**** RECORDS SUPPLIED ****

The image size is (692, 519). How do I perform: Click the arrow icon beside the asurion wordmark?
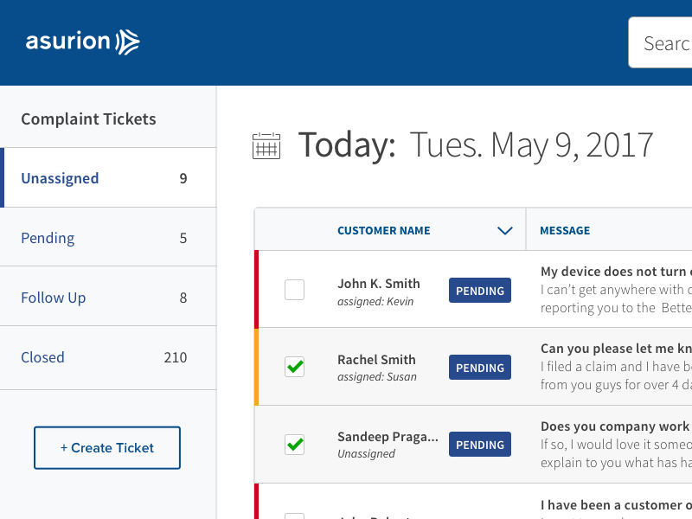pos(126,41)
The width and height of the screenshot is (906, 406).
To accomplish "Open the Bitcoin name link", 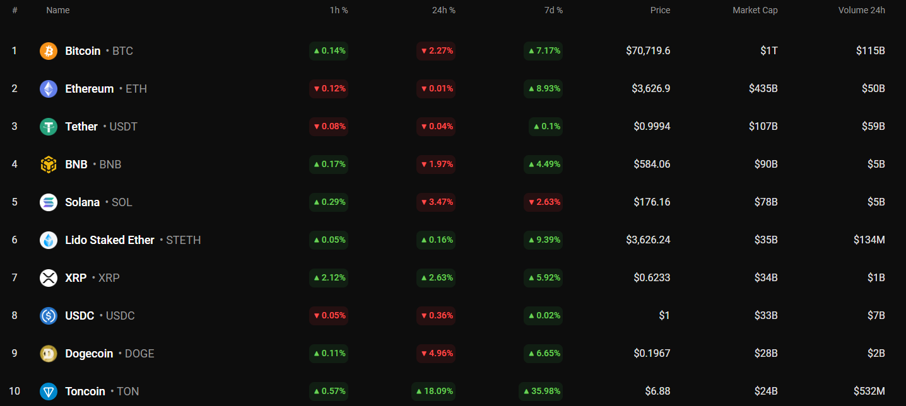I will pos(83,51).
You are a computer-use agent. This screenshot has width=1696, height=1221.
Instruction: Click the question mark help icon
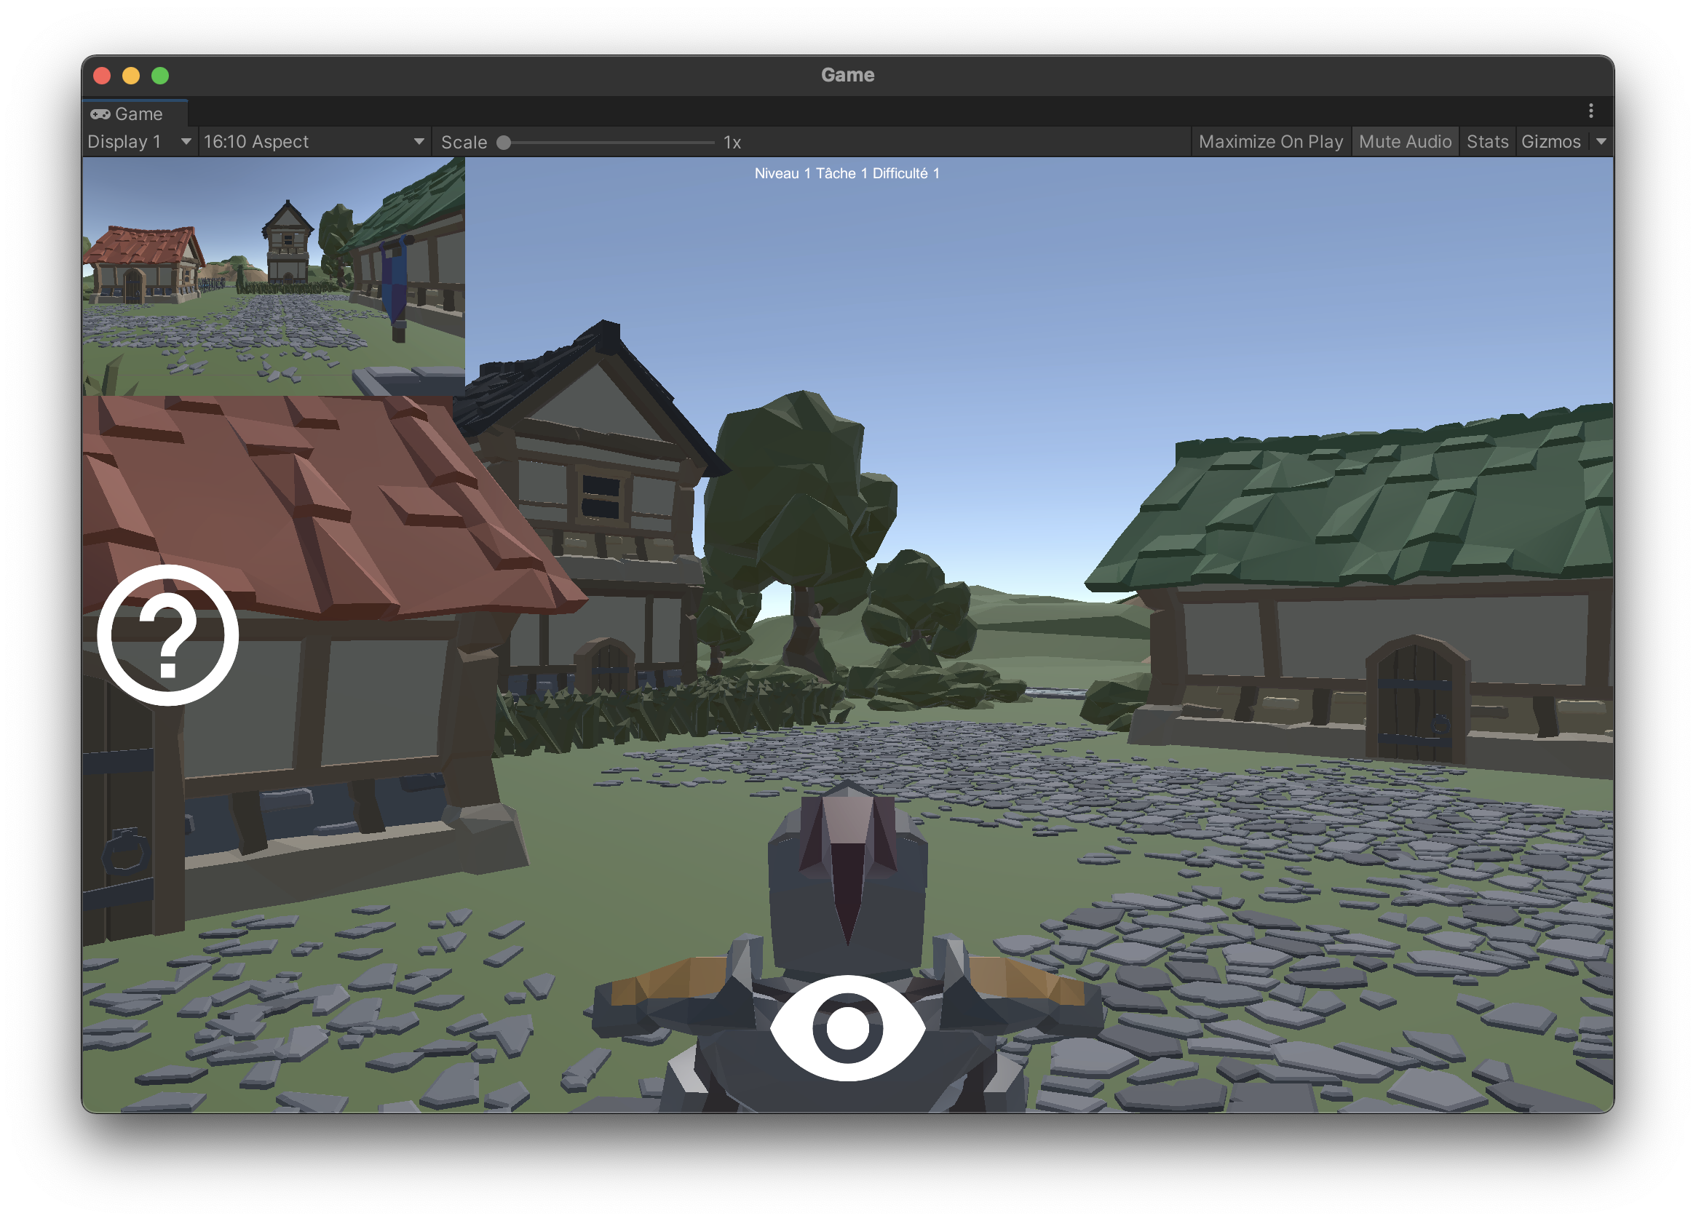168,635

****

→ **TASK PROMPT**:
Convert the entries, starting at the line containing "You are a computer-use" and ending at the last line, into a JSON list of strings with one string per line and blank lines omitted. Leave the pictures out of your answer.

→ **RESULT OF THIS TASK**:
[
  "You are a computer-use agent. This screenshot has width=1696, height=1221.",
  "Instruction: Click the question mark help icon",
  "168,635"
]